Below are the three commonly used meanings of the term “sight words.” The first two are definitions that teachers are typically thinking of when using the term “sight words” in conversations with colleagues, students, and parents.

Smith-Brock Phonics Education Consulting

1. Words that cannot be decoded [supposedly] and must, therefore [supposedly], be memorized as wholes.

Yet, there are no words that are completely impervious to decoding. A handful of words get close, such as “eye” (the ‘y’ is sounded) and “one” (the /n/ is sounded). Let’s use the term “irregular words” or “tricky words,” a term used in the Jolly Phonics program, for harder-to-decode words. The term “tricky words” signals to students that their difficulties with these words is not their fault.

2. High-frequency words.

The term “high-frequency words” is clear. So, let’s use that term when that is exactly what we mean. Many high-frequency words are easily decodable.

3. Words that have been decoded successfully often enough to be recognized now “on sight.”

As noted by reading researcher Linnea C. Ehri, decoding words multiple times helps cement them in memory! Skilled readers have a far larger sight vocabulary than just the words on the Dolch or Fry sight word lists often referred to by teachers.

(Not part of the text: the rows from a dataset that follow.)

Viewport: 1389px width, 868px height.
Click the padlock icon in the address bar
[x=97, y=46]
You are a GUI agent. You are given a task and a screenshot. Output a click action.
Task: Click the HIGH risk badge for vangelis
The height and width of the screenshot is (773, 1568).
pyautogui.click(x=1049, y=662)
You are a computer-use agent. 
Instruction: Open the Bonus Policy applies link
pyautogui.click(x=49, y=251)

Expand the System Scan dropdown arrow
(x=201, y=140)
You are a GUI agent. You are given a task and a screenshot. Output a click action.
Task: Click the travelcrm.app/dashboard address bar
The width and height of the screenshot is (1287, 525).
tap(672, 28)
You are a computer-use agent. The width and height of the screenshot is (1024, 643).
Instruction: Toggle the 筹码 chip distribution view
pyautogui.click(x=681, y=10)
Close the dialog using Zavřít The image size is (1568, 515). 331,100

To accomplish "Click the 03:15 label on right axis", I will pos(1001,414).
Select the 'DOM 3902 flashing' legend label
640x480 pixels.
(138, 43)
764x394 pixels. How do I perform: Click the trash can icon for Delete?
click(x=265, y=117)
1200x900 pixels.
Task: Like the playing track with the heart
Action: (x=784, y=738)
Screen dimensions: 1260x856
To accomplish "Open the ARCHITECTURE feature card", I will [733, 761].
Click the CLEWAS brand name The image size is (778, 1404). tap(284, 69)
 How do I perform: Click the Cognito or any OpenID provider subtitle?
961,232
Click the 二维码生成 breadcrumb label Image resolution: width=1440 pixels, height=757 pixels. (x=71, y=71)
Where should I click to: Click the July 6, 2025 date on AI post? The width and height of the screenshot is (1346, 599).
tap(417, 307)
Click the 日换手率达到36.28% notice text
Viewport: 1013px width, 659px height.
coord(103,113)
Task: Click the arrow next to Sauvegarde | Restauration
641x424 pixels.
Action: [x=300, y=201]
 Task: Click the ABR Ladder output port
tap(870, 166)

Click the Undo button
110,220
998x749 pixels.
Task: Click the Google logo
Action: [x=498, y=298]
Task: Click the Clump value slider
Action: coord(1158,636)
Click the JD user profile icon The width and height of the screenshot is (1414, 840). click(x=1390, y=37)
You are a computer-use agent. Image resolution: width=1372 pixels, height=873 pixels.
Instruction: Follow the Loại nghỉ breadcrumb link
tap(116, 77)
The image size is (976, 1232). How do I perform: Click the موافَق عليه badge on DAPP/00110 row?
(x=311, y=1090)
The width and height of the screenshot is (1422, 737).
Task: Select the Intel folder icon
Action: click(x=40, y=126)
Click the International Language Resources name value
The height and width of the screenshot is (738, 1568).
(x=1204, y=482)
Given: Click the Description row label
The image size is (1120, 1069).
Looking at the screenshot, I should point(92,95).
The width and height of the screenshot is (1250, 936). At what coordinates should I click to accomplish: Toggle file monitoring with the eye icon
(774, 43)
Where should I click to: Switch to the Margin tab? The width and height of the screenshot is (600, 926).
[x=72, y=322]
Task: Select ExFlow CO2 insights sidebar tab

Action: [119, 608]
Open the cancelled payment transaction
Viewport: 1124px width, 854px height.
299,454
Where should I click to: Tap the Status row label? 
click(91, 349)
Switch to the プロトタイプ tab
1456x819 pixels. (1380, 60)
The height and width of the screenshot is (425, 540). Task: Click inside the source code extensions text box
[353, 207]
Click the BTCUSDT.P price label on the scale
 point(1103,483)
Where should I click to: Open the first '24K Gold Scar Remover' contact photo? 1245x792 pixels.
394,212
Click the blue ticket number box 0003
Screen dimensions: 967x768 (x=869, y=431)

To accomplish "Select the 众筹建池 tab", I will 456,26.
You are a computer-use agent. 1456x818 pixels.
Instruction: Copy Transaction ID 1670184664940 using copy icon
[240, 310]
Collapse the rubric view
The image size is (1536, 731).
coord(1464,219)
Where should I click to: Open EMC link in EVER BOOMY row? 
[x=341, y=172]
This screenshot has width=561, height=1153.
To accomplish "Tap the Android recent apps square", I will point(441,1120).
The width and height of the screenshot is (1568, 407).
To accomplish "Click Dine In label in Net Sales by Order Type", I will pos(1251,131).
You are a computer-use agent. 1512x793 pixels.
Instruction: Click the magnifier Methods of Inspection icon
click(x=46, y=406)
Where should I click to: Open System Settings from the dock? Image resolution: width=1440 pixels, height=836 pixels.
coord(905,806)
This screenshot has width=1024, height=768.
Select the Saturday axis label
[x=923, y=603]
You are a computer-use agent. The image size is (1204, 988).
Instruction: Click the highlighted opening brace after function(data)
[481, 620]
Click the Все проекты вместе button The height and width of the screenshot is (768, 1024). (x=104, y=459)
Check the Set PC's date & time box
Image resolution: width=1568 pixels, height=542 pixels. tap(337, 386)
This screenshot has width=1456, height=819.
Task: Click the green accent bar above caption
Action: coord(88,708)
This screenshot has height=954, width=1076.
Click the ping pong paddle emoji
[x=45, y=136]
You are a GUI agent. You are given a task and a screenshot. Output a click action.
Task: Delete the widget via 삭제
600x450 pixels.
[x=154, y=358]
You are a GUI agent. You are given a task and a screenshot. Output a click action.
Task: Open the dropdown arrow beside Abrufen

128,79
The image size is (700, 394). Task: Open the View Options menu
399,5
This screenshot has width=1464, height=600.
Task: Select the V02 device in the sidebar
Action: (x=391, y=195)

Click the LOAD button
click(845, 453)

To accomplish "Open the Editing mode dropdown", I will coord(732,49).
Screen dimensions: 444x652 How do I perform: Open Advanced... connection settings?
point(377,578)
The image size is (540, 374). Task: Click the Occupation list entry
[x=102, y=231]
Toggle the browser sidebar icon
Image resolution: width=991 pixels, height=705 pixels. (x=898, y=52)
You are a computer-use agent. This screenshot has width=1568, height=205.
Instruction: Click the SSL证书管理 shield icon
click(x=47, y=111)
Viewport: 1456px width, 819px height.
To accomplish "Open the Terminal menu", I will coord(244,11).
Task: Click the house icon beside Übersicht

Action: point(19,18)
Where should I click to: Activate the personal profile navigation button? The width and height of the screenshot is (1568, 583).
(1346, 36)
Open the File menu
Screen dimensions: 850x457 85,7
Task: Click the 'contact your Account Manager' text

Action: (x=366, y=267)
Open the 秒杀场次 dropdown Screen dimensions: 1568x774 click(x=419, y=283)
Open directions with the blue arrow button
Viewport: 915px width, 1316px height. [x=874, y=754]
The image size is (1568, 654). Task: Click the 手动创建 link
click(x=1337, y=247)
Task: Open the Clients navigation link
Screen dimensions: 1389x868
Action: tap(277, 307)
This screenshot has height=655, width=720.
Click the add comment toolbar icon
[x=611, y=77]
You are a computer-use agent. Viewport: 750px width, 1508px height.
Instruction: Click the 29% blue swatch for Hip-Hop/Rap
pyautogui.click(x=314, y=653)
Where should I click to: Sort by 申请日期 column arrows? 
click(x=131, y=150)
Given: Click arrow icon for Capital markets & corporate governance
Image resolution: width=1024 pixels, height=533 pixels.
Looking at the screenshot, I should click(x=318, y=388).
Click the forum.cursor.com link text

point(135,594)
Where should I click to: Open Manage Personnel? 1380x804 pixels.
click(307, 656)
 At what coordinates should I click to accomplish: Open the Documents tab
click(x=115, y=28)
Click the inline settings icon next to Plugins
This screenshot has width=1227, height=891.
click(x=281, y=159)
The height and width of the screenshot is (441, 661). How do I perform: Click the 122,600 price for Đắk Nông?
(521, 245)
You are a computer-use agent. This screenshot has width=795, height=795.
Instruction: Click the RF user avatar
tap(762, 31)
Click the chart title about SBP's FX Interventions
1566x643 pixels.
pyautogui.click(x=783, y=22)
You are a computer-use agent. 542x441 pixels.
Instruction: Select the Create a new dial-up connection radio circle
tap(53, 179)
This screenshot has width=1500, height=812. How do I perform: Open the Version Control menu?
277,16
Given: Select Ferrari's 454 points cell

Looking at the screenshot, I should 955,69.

“Orthographic mapping (OM) involves the formation of letter-sound connections to bond the spellings, pronunciations, and meanings of specific words in memory. It explains how children learn to read words by sight. . . .Teaching students the strategy of pronouncing novel words aloud as they read text silently activates OM and helps them build their vocabularies. Because spelling-sound connections are retained in memory, they impact the processing of phonological constituents and phonological memory for words.” Linnea C. Ehri (2014) Orthographic Mapping in the Acquisition of Sight Word Reading, Spelling Memory, and Vocabulary Learning, Scientific Studies of Reading, 18:1, 5-21, DOI: 10.1080/10888438.2013.819356

Often, when words have several definitions, the context in which they are used clarifies the meaning. That is rarely the case, however, with the term “sight words.” So, let’s either avoid using the term, or quickly follow up with the definition we are referring to.

The first meaning (words that cannot be decoded) is the most problematic, because it encourages instruction which asks students to learn words as wholes,  an inefficient, and perhaps even harmful, method of teaching reading.